Chatbot No Longer

OpenAI throws down the gauntlet to Anthropic

Mar 18, 2026

Between March 3 and March 10, OpenAI released GPT-5.4, ChatGPT for Excel, the Codex desktop app, Codex Security, write actions for Google and Microsoft apps, and interactive visual learning modules. Six product launches in eight days is unusual even by the current pace of the industry, and the coverage has understandably treated each as a separate story.

Taken together, though, the releases share a structural trait that individual coverage tends to obscure. In each case, ChatGPT is no longer generating text that requires a human to carry out the next step. The model is operating inside another application, building formulas in a workbook, validating vulnerabilities in a sandboxed codebase, drafting an email in Outlook, updating a graph as a student adjusts a variable. The output is not a message but a change in the state of the application itself.

The common thread between all of these releases suggests that OpenAI is rebuilding ChatGPT as an execution layer, a system that takes action rather than simply describing what should be done. The ambition is legible in the underlying model, in the productivity and developer tools built on top of it, and in the education features that extend the same logic to the free tier.

The model foundation

On March 5, OpenAI released GPT-5.4 across ChatGPT, Codex, and its API. The model is the first general-purpose release from the company with native computer-use capabilities, being able to see screens, move cursors, click interface elements, and type within desktop applications. Previous models could generate code that interacted with software programmatically, but GPT-5.4 can also issue mouse and keyboard commands in response to screenshots, operating applications as a human would. The model scored 75% on OSWorld-Verified, a benchmark for autonomous computer interaction, beating the 72.4% that human testers typically achieve. Everything OpenAI subsequently shipped is built on these new capabilities.

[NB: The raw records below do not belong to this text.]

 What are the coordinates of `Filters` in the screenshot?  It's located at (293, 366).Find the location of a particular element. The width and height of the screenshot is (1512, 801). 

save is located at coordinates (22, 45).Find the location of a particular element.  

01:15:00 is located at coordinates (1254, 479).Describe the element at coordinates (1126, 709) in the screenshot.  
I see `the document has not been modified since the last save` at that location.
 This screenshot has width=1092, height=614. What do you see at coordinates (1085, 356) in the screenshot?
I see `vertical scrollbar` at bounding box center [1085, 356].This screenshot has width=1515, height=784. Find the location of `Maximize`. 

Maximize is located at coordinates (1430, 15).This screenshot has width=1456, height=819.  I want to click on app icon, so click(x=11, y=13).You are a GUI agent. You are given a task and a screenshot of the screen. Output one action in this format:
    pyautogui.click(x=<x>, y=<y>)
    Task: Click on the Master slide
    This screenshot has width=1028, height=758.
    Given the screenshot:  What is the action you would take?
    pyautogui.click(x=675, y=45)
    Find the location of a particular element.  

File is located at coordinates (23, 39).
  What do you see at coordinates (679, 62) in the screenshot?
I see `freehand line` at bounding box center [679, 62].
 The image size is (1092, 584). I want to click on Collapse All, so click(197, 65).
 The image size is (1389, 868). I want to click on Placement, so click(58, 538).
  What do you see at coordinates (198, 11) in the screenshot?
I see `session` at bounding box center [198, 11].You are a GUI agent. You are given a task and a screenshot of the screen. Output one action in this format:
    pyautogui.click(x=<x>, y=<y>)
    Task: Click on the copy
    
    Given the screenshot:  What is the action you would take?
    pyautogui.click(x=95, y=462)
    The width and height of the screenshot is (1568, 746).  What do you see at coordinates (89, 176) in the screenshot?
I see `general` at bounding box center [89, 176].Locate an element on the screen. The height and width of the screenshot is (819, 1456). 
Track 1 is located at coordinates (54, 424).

The second enabling feature is tool search. Until GPT-5.4, developers building on OpenAI’s API had to prepare a detailed list of every tool that their application could use and include that list in each request. GPT-5.4 introduces a search mechanism that allows the model to discover relevant tools on its own, reducing prompt sizes and inference costs in the process. The practical consequence is that an agent built on GPT-5.4 can navigate an unfamiliar software environment without having been told in advance what is available to it. Combined with computer use, this means that the model can both find the right tool and operate it, a pairing that closes the gap between receiving a task and completing it without human intermediation.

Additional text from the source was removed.